Example Prompt: Remove all non-numeric characters, such as currency symbols, commas, apostrophes, and quotation marks, from numerical values in the dataset. Ensure that spaces and other necessary characters in non-numerical text remain unaffected.

AI Interpretation: The transform function removes all non-numeric characters from the values in each column of the dataset.

Tips:

  • Useful for when symbols or punctuation in the data may be affecting analysis.

  • Columns to be changed may need to be specified.

Semicolon Deiminated Data

Example Prompt: Read each ; as a delimiter.

AI Interpretation: The transform function splits a string column into multiple columns based on a delimiter.

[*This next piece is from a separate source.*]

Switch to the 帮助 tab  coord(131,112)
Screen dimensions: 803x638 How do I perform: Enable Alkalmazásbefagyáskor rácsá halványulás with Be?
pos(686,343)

Each value in the string is separated by a semicolon (;) and is split into separate columns in the resulting dataset.

Tips:

  • Akkio will always assume comma delimitation on upload.

  • The delimiter is likely the issue if all of your headers are listed as a single column header.

Nested Datasets

Exapmple Prompt: Parse the column "client" as a json array. Take the first element of the array and make new columns based on the parsed json.

AI Interpretation: The transform function converts a column in the dataset from a string representation of a list of dictionaries to separate columns for each key-value pair in the dictionaries.

Tips:

  • If the nested fields are consistent over rows, CDP may be used to generate a rule to unnest them into separate columns.